### Job
Return every line of the records below unchanged, from the first record through the last.

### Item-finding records
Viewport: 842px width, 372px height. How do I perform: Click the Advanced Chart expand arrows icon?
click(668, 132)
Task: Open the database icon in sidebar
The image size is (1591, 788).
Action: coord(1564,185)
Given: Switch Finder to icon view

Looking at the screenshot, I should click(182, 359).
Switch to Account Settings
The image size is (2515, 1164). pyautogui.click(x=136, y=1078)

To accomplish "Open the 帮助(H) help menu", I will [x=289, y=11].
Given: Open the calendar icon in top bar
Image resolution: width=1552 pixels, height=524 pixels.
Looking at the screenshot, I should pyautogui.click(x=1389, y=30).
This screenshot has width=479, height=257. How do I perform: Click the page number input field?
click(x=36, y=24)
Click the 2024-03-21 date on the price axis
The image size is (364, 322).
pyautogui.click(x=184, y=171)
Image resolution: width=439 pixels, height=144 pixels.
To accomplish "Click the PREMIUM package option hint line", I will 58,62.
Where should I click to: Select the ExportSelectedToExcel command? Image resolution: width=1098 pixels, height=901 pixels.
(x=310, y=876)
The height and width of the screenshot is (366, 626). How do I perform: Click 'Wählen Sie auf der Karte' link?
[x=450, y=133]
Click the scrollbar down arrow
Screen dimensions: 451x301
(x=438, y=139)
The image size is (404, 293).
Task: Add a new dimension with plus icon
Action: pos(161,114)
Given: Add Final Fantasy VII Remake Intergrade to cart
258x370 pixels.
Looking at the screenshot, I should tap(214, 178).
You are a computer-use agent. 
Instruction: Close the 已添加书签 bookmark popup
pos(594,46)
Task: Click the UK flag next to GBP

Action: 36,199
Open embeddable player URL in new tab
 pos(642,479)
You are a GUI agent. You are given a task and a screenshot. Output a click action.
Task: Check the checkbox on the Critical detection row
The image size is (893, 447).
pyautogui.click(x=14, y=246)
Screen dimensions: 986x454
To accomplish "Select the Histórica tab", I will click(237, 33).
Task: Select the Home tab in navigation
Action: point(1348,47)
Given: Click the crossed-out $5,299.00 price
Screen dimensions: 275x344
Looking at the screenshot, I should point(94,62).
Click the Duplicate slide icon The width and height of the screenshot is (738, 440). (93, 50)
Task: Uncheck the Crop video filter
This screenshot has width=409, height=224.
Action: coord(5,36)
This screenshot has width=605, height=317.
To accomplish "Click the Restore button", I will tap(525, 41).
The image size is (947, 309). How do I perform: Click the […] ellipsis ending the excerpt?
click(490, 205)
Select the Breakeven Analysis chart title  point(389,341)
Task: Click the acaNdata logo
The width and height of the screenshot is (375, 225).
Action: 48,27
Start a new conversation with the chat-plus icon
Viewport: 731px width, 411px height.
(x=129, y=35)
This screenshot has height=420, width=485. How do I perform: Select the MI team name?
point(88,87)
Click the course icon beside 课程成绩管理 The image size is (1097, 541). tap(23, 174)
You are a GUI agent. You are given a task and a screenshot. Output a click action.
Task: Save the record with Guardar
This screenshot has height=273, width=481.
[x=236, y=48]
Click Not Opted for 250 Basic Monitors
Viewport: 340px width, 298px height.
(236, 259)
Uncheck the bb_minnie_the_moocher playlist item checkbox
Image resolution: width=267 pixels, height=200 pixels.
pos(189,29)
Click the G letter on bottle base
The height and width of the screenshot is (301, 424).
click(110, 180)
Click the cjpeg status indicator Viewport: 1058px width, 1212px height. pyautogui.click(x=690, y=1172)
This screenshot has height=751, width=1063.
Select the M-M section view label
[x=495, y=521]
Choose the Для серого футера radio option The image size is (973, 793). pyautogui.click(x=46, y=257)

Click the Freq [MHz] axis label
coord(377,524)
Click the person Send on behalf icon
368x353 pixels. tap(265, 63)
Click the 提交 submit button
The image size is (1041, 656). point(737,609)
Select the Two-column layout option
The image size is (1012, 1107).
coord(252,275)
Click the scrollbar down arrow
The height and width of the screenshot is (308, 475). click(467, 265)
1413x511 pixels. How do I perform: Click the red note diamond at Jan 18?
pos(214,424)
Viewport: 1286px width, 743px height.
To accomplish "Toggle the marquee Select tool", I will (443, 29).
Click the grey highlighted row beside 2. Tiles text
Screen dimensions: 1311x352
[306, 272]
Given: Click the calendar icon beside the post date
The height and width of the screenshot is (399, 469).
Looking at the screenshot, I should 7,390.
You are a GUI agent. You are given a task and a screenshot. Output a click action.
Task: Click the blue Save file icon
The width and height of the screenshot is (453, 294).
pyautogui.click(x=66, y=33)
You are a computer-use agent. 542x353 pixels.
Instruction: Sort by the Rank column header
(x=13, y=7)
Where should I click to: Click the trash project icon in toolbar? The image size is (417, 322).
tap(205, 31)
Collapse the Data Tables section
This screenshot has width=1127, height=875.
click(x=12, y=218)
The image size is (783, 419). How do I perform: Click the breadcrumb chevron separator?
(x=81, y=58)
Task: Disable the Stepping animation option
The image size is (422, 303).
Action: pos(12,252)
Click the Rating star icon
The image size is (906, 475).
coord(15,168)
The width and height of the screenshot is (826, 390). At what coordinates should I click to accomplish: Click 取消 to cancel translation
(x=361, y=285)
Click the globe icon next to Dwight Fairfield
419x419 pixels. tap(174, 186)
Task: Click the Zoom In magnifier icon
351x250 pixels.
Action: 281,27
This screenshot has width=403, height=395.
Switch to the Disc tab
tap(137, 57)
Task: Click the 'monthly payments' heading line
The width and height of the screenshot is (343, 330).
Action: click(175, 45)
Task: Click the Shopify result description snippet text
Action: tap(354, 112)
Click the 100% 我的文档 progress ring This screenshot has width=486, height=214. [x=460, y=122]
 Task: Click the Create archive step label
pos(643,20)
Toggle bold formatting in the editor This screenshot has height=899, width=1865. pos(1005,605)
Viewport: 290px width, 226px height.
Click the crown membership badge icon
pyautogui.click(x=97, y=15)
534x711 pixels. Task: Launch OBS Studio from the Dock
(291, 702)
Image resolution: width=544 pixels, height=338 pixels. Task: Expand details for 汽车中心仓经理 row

### Solution
Viewport: 842px width, 372px height. How do I perform: Click the Advanced Chart expand arrows icon?
click(668, 132)
Task: Open the database icon in sidebar
The image size is (1591, 788).
Action: coord(1564,185)
Given: Switch Finder to icon view

Looking at the screenshot, I should click(182, 359).
Switch to Account Settings
The image size is (2515, 1164). pyautogui.click(x=136, y=1078)

To accomplish "Open the 帮助(H) help menu", I will [x=289, y=11].
Given: Open the calendar icon in top bar
Image resolution: width=1552 pixels, height=524 pixels.
Looking at the screenshot, I should pyautogui.click(x=1389, y=30).
This screenshot has width=479, height=257. How do I perform: Click the page number input field?
click(x=36, y=24)
Click the 2024-03-21 date on the price axis
The image size is (364, 322).
pyautogui.click(x=184, y=171)
Image resolution: width=439 pixels, height=144 pixels.
To accomplish "Click the PREMIUM package option hint line", I will 58,62.
Where should I click to: Select the ExportSelectedToExcel command? Image resolution: width=1098 pixels, height=901 pixels.
(x=310, y=876)
The height and width of the screenshot is (366, 626). How do I perform: Click 'Wählen Sie auf der Karte' link?
[x=450, y=133]
Click the scrollbar down arrow
Screen dimensions: 451x301
(x=438, y=139)
The image size is (404, 293).
Task: Add a new dimension with plus icon
Action: pos(161,114)
Given: Add Final Fantasy VII Remake Intergrade to cart
258x370 pixels.
Looking at the screenshot, I should tap(214, 178).
You are a computer-use agent. 
Instruction: Close the 已添加书签 bookmark popup
pos(594,46)
Task: Click the UK flag next to GBP

Action: 36,199
Open embeddable player URL in new tab
 pos(642,479)
You are a GUI agent. You are given a task and a screenshot. Output a click action.
Task: Check the checkbox on the Critical detection row
The image size is (893, 447).
pyautogui.click(x=14, y=246)
Screen dimensions: 986x454
To accomplish "Select the Histórica tab", I will click(237, 33).
Task: Select the Home tab in navigation
Action: point(1348,47)
Given: Click the crossed-out $5,299.00 price
Screen dimensions: 275x344
Looking at the screenshot, I should point(94,62).
Click the Duplicate slide icon The width and height of the screenshot is (738, 440). (93, 50)
Task: Uncheck the Crop video filter
This screenshot has width=409, height=224.
Action: coord(5,36)
This screenshot has width=605, height=317.
To accomplish "Click the Restore button", I will tap(525, 41).
The image size is (947, 309). How do I perform: Click the […] ellipsis ending the excerpt?
click(490, 205)
Select the Breakeven Analysis chart title  point(389,341)
Task: Click the acaNdata logo
The width and height of the screenshot is (375, 225).
Action: 48,27
Start a new conversation with the chat-plus icon
Viewport: 731px width, 411px height.
(x=129, y=35)
This screenshot has height=420, width=485. How do I perform: Select the MI team name?
point(88,87)
Click the course icon beside 课程成绩管理 The image size is (1097, 541). tap(23, 174)
You are a GUI agent. You are given a task and a screenshot. Output a click action.
Task: Save the record with Guardar
This screenshot has height=273, width=481.
[x=236, y=48]
Click Not Opted for 250 Basic Monitors
Viewport: 340px width, 298px height.
(236, 259)
Uncheck the bb_minnie_the_moocher playlist item checkbox
Image resolution: width=267 pixels, height=200 pixels.
pos(189,29)
Click the G letter on bottle base
The height and width of the screenshot is (301, 424).
click(110, 180)
Click the cjpeg status indicator Viewport: 1058px width, 1212px height. pyautogui.click(x=690, y=1172)
This screenshot has height=751, width=1063.
Select the M-M section view label
[x=495, y=521]
Choose the Для серого футера radio option The image size is (973, 793). pyautogui.click(x=46, y=257)

Click the Freq [MHz] axis label
coord(377,524)
Click the person Send on behalf icon
368x353 pixels. tap(265, 63)
Click the 提交 submit button
The image size is (1041, 656). point(737,609)
Select the Two-column layout option
The image size is (1012, 1107).
coord(252,275)
Click the scrollbar down arrow
The height and width of the screenshot is (308, 475). click(467, 265)
1413x511 pixels. How do I perform: Click the red note diamond at Jan 18?
pos(214,424)
Viewport: 1286px width, 743px height.
To accomplish "Toggle the marquee Select tool", I will (443, 29).
Click the grey highlighted row beside 2. Tiles text
Screen dimensions: 1311x352
[306, 272]
Given: Click the calendar icon beside the post date
The height and width of the screenshot is (399, 469).
Looking at the screenshot, I should 7,390.
You are a GUI agent. You are given a task and a screenshot. Output a click action.
Task: Click the blue Save file icon
The width and height of the screenshot is (453, 294).
pyautogui.click(x=66, y=33)
You are a computer-use agent. 542x353 pixels.
Instruction: Sort by the Rank column header
(x=13, y=7)
Where should I click to: Click the trash project icon in toolbar? The image size is (417, 322).
tap(205, 31)
Collapse the Data Tables section
This screenshot has width=1127, height=875.
click(x=12, y=218)
The image size is (783, 419). How do I perform: Click the breadcrumb chevron separator?
(x=81, y=58)
Task: Disable the Stepping animation option
The image size is (422, 303).
Action: pos(12,252)
Click the Rating star icon
The image size is (906, 475).
coord(15,168)
The width and height of the screenshot is (826, 390). At what coordinates should I click to accomplish: Click 取消 to cancel translation
(x=361, y=285)
Click the globe icon next to Dwight Fairfield
419x419 pixels. tap(174, 186)
Task: Click the Zoom In magnifier icon
351x250 pixels.
Action: 281,27
This screenshot has width=403, height=395.
Switch to the Disc tab
tap(137, 57)
Task: Click the 'monthly payments' heading line
The width and height of the screenshot is (343, 330).
Action: click(175, 45)
Task: Click the Shopify result description snippet text
Action: tap(354, 112)
Click the 100% 我的文档 progress ring This screenshot has width=486, height=214. [x=460, y=122]
 Task: Click the Create archive step label
pos(643,20)
Toggle bold formatting in the editor This screenshot has height=899, width=1865. pos(1005,605)
Viewport: 290px width, 226px height.
Click the crown membership badge icon
pyautogui.click(x=97, y=15)
534x711 pixels. Task: Launch OBS Studio from the Dock
(291, 702)
Image resolution: width=544 pixels, height=338 pixels. Task: Expand details for 汽车中心仓经理 row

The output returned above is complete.